Cost, access, and the future of imaging
PET-CT costs between $1,600 and $2,300 in the U.S. PET-MRI? $2,500 to $3,500. That 50% price difference isn’t just about the machine-it’s the staff, training, maintenance, and longer scan times. A 2022 survey found 45% of cancer centers struggled with reimbursement and workflow when adding PET-MRI.
Still, adoption is growing. The global PET-MRI market is projected to grow nearly 19% per year through 2030. New systems like Siemens’ BioMatrix 600, cleared in early 2024, cut scan times to just 6 minutes for a full-body scan. That’s a big step forward.

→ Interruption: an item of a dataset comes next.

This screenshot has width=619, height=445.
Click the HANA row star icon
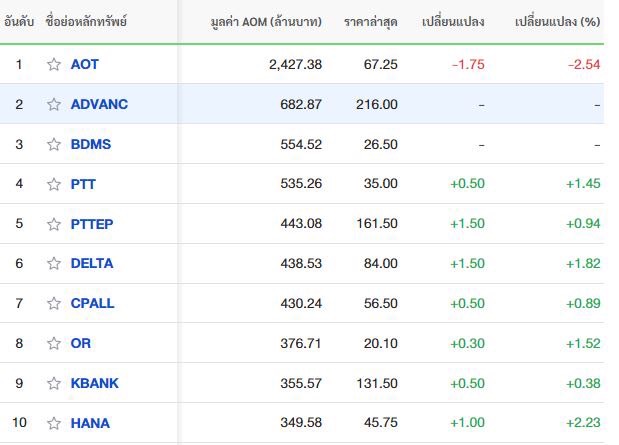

What’s next? Artificial intelligence is starting to help. Algorithms now analyze PET-MRI scans to predict how a tumor will respond to treatment before it even shrinks. The NCI’s PREDICT trial is testing whether AI can use imaging patterns to pick the best drug for each patient. And new tracers-like those targeting PSMA in prostate cancer or somatostatin receptors in neuroendocrine tumors-are making PET scans more specific than ever.
What patients should know
If you’re facing cancer imaging, ask: Why this scan? Not every cancer needs a PET-CT. Not every case needs an MRI. Sometimes, a simple ultrasound or X-ray is enough. If your doctor recommends a PET-MRI, ask if it’s because your cancer type is known to benefit from it-or if it’s because your center has the machine and wants to use it.
Also, know your radiation exposure. If you’ve had multiple CT scans in the past, ask if MRI or PET-MRI could reduce your total dose. If you’re young or planning to have children, radiation matters. If you have metal implants, MRI might not be an option.
There’s no perfect scan. But there’s a right one for your situation. The goal isn’t to get the fanciest machine-it’s to get the most accurate information with the least risk.
What’s next for oncologic imaging?
The future isn’t about replacing one tool with another. It’s about combining them smarter. Think of it like a team: MRI sees structure, PET sees activity, and AI connects the dots. By 2035, PET-MRI could be used in 25-30% of cases in major cancer centers, especially for complex or recurrent cancers.
For now, the most important thing is this: imaging isn’t magic. It’s a tool. And like any tool, its value depends on who’s using it-and why.